Sayed-Khaiyum says that in that process, the Government also set aside 5 percent of EFL shares to be given ex gratia, in other words for free, to ordinary Fijian domestic account holders.
He adds that many have already received their share certificates and that those who did not apply should do so to receive their ex gratia shares.
The former Minister for Economy says that today, 51 percent of the shares in EFL is owned by the Fijian Government, 44 percent is owned by Chugoku through a special purpose company, and 5 percent is owned by ordinary Fijians.
He says that the total Fijian holding is 56 percent and that Chugoku, which is a minority shareholder, paid for the 44 percent stake in the enterprise value of approximately FJ$1.25 billion, the largest single transaction ever in Fiji.

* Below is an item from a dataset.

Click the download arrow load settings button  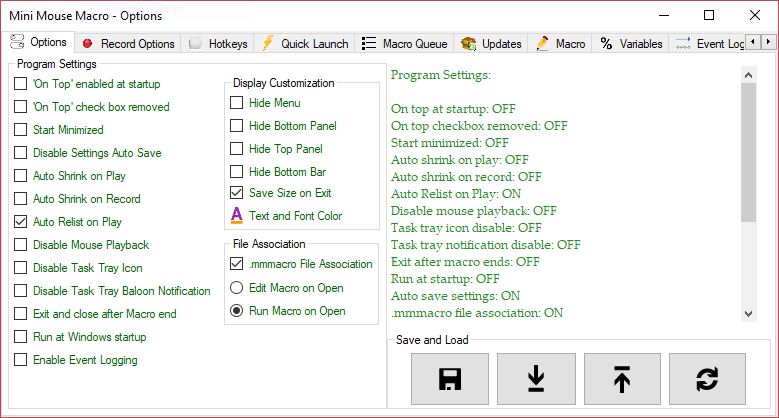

Sayed-Khaiyum says that through this divestment process, the Government no longer guaranteed any of the loans that EFL took out from lending institutions.
He adds that prior to the sale and since the time EFL/FEA was set up, loans it took from local banks or international institutions had to be Government-guaranteed.
He further adds that, in fact, the Government’s largest contingent liability component was made up of Government guarantees of EFL/FEA loans.
However, he says that after the sale to Chugoku, the Government withdrew all its guarantees and the lenders were comfortable with the withdrawal because of the divestment and partnership with Chugoku.
He says that the Government no longer had these contingent liabilities on its books, thereby reducing its risk and exposure and giving it more fiscal space.
Sayed-Khaiyum clarified that the Japanese shareholder has no influence or input on the current announcement of the hike in electricity rates.
He adds that there was only a 2.74 percent increase approved in 2019 and none in 2023.